* [TASK DETAILS] From the first line down to the one containing "Given: Open the messages speech bubble icon", reproduce the entries below exactly and leave out the pictures.
━━━ AVAILABLE DATA ━━━
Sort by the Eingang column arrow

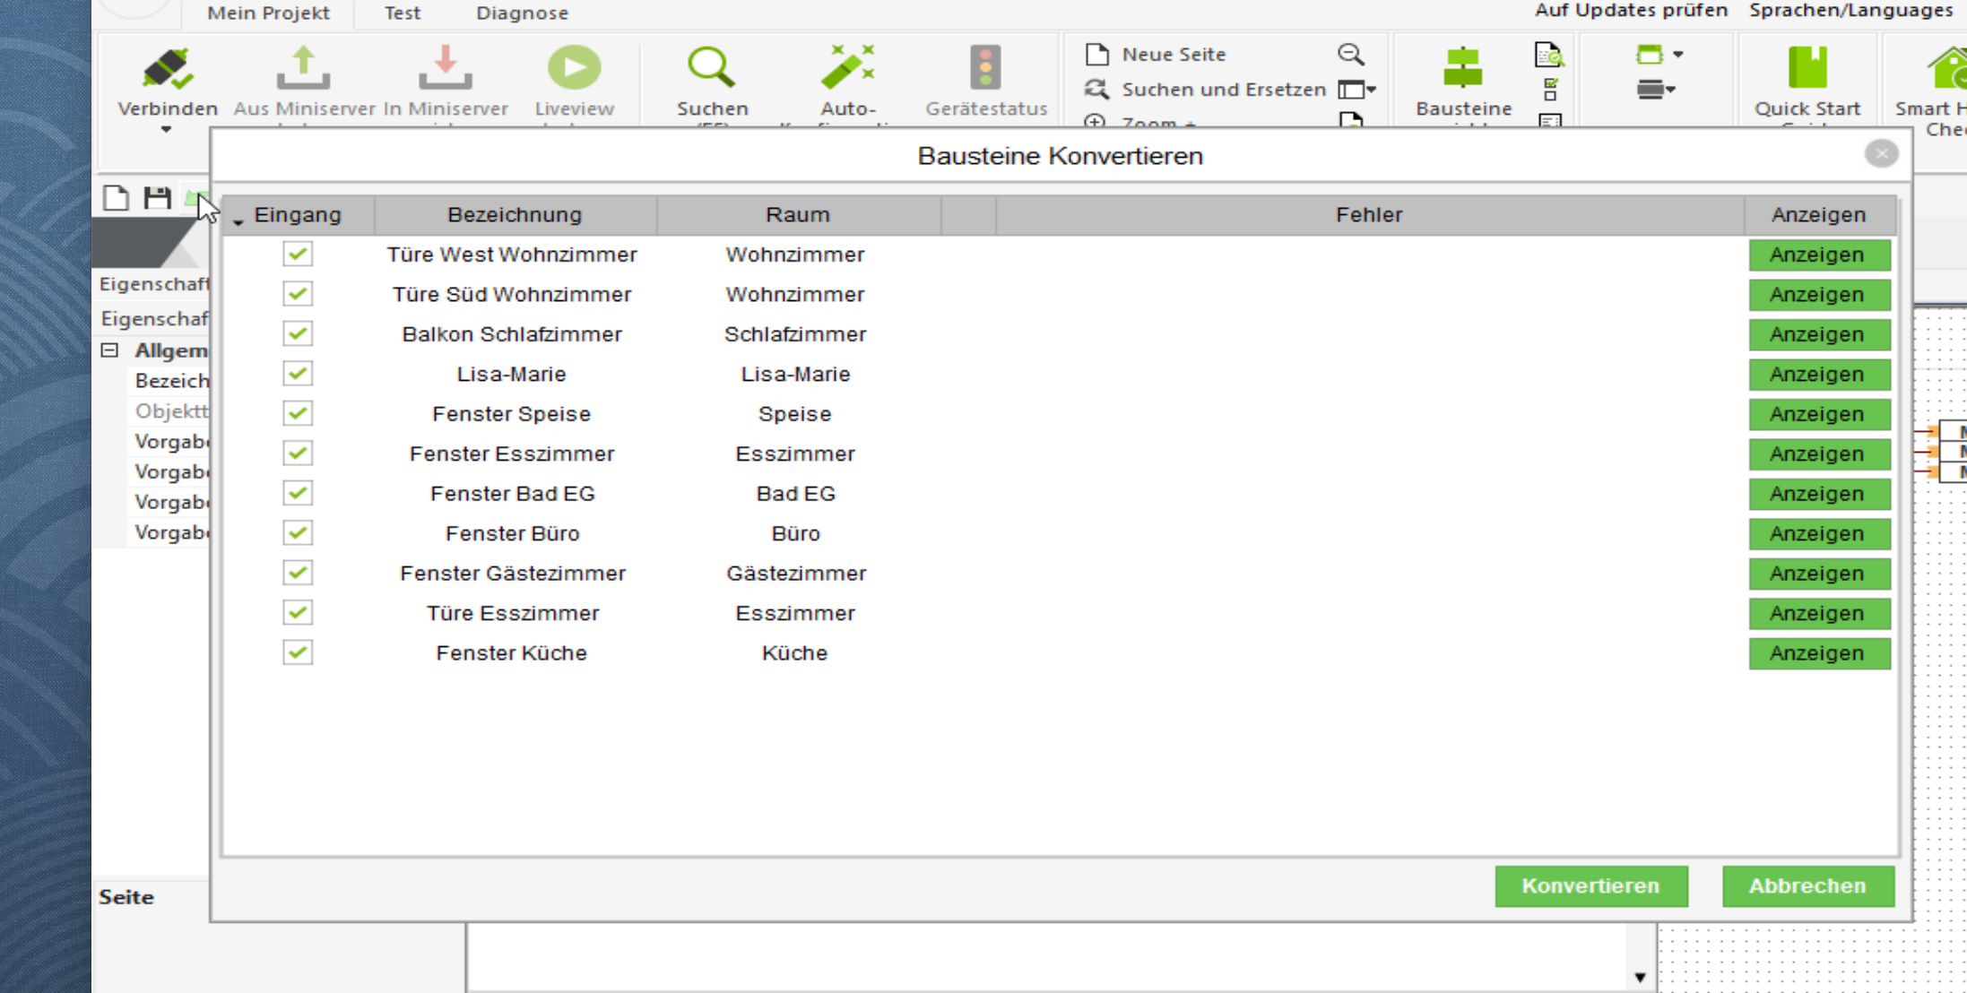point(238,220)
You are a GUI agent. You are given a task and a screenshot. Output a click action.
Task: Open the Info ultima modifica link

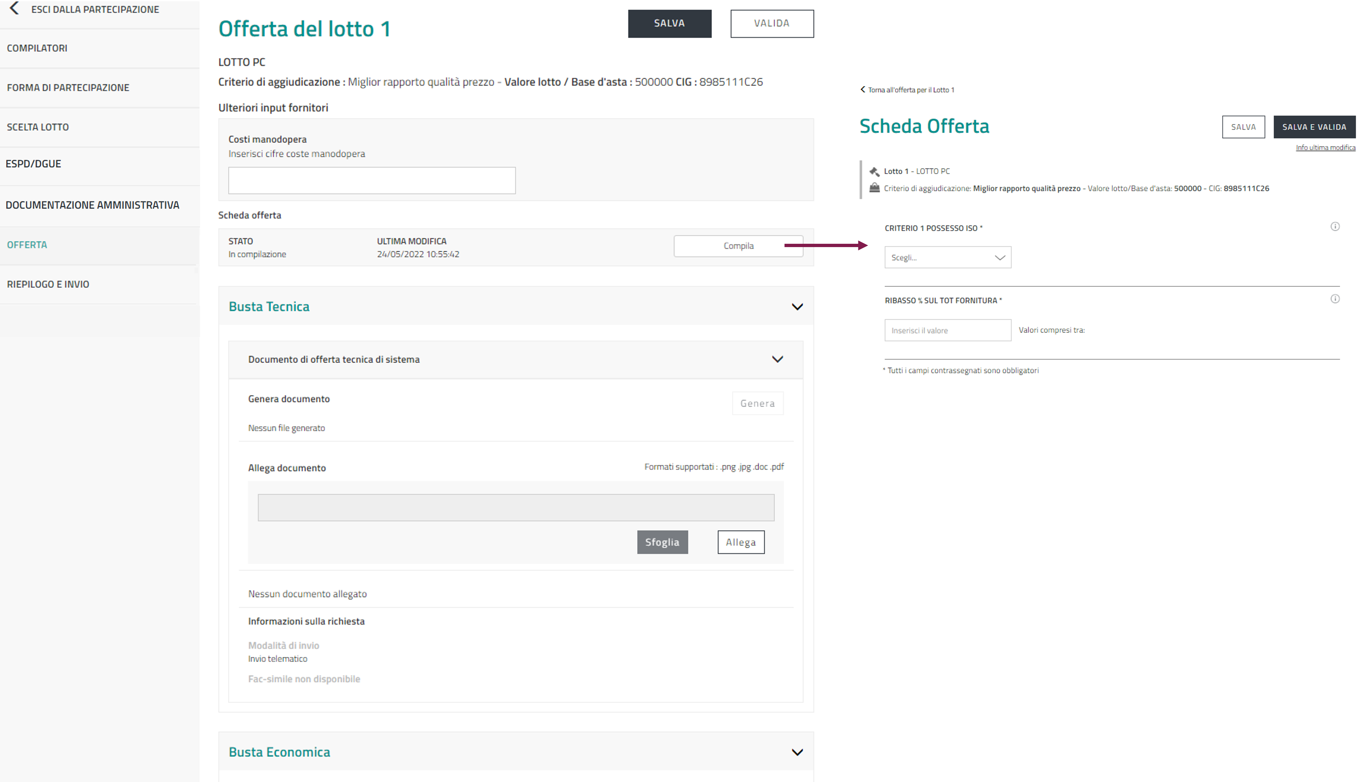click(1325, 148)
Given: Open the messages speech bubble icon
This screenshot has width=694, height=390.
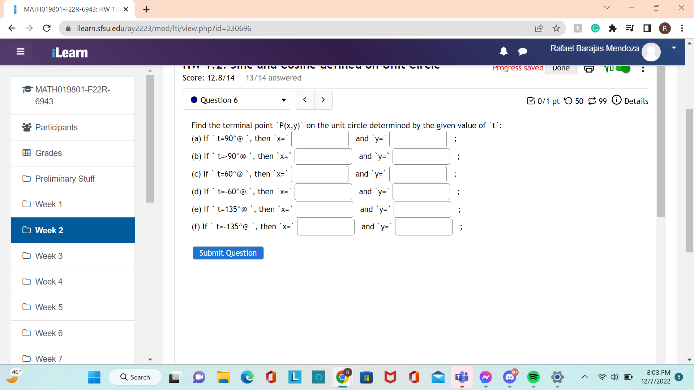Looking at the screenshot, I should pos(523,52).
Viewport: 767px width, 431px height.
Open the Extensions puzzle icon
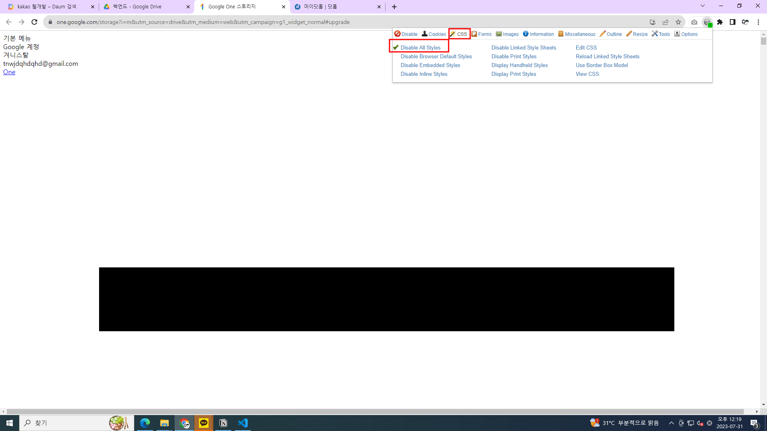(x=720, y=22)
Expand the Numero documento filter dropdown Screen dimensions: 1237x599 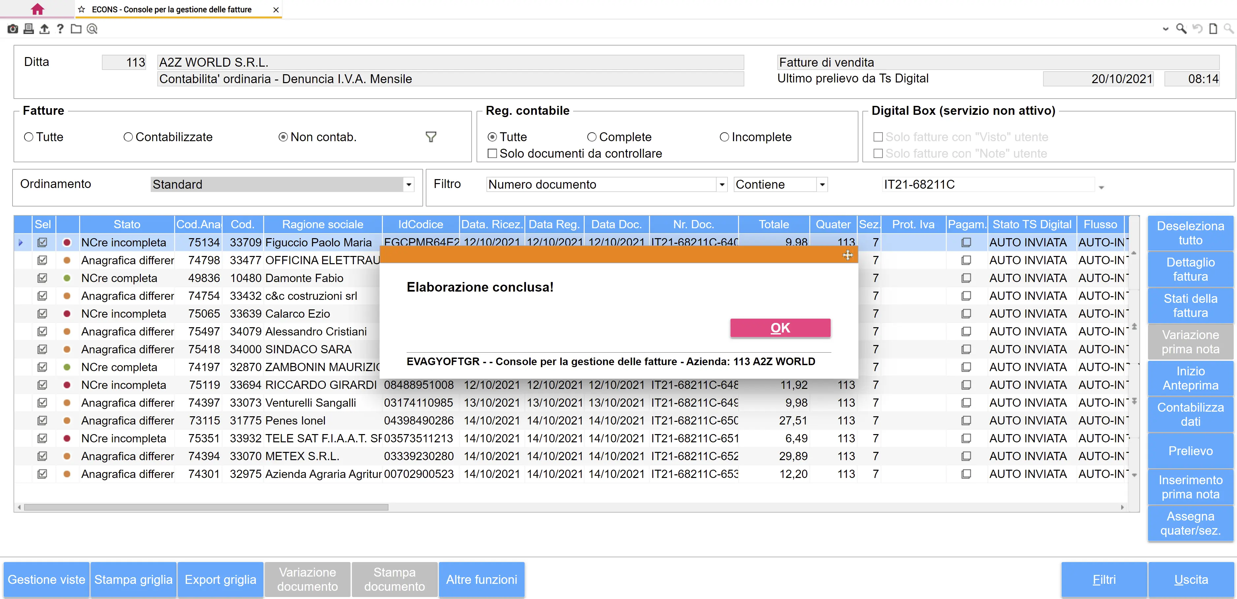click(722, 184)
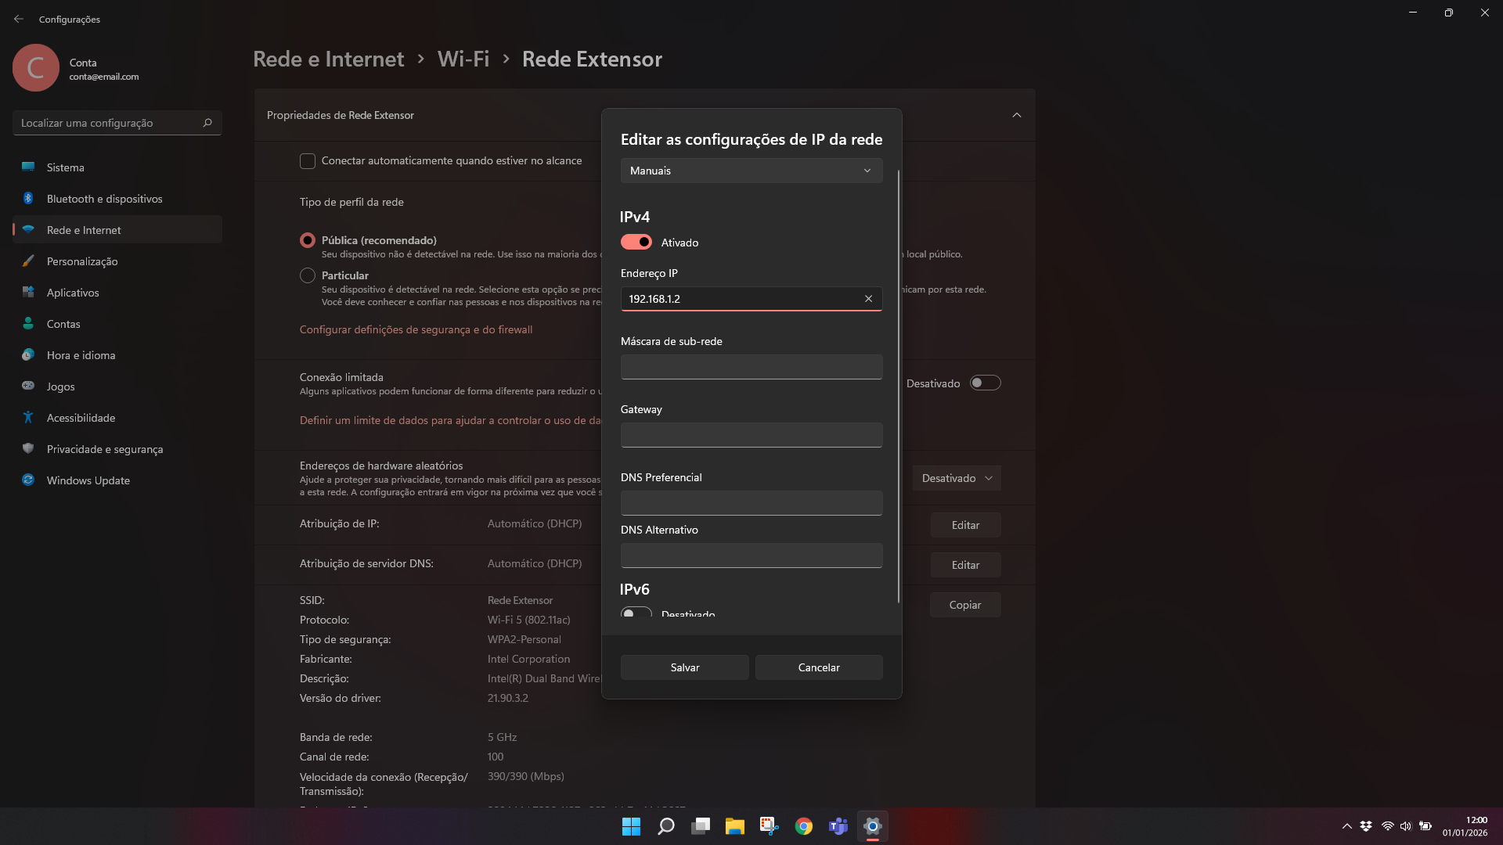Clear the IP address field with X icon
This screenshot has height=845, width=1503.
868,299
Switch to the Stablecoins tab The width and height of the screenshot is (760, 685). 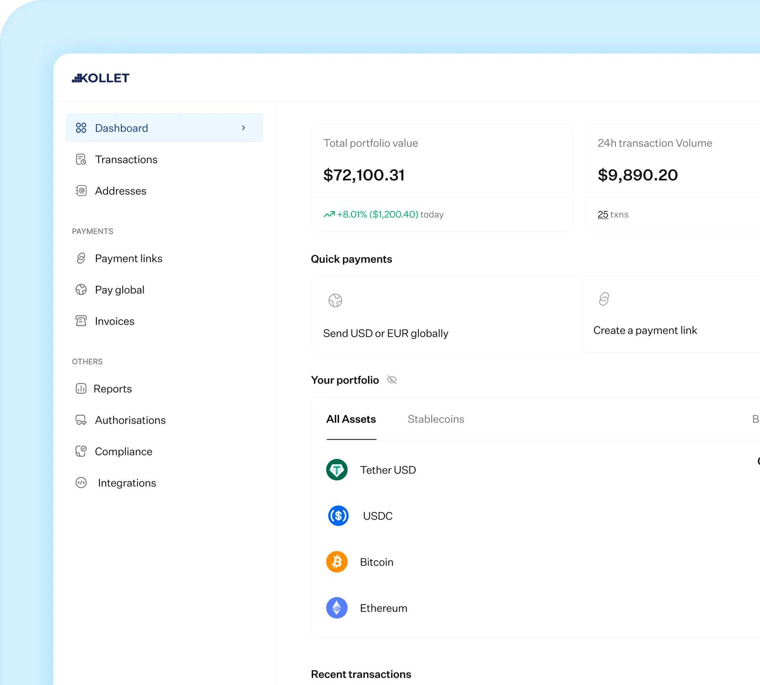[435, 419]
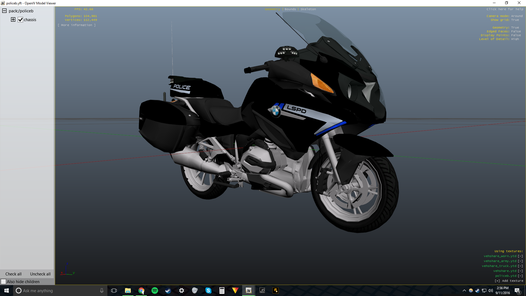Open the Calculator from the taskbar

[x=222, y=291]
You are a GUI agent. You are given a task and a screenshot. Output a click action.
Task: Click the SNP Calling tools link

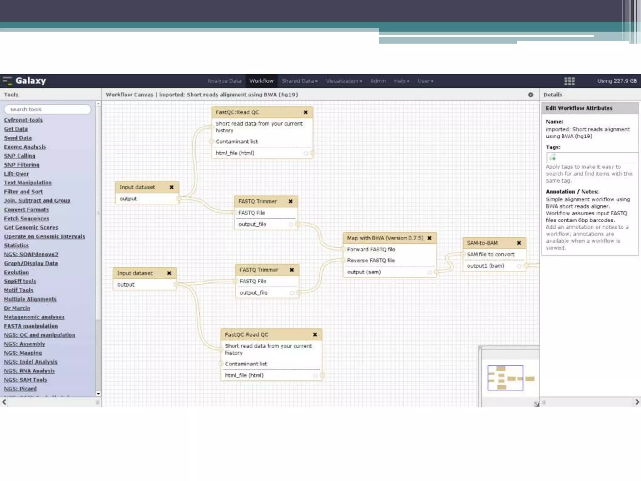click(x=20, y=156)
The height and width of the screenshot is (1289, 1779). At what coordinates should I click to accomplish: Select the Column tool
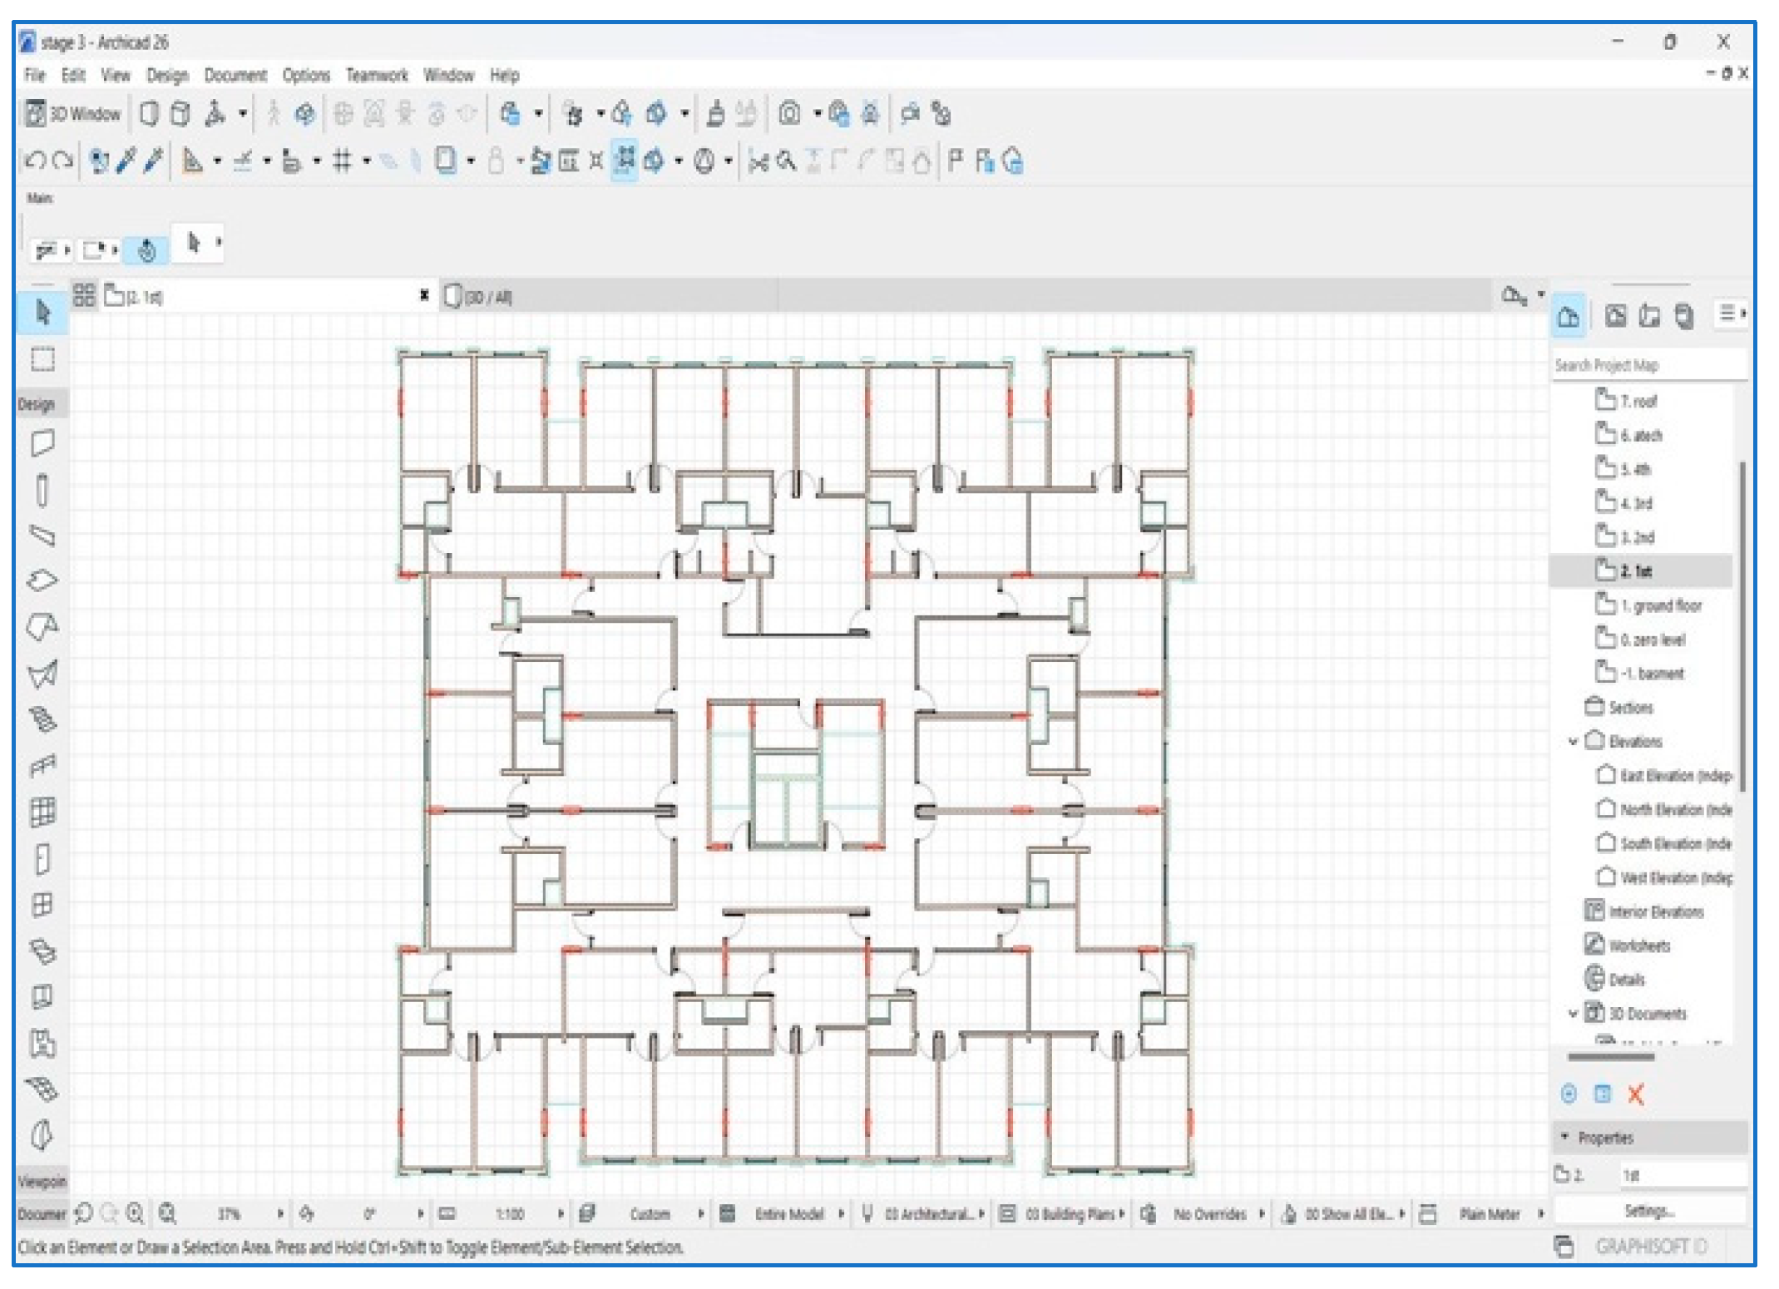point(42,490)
━━━
* [RESULT FOR THIS EXERCISE]
Sort by the Eingang column arrow

point(238,220)
You are a GUI agent. You are given a task and a screenshot. Output a click action.
Task: Open the Info ultima modifica link

click(1325, 148)
Given: Open the messages speech bubble icon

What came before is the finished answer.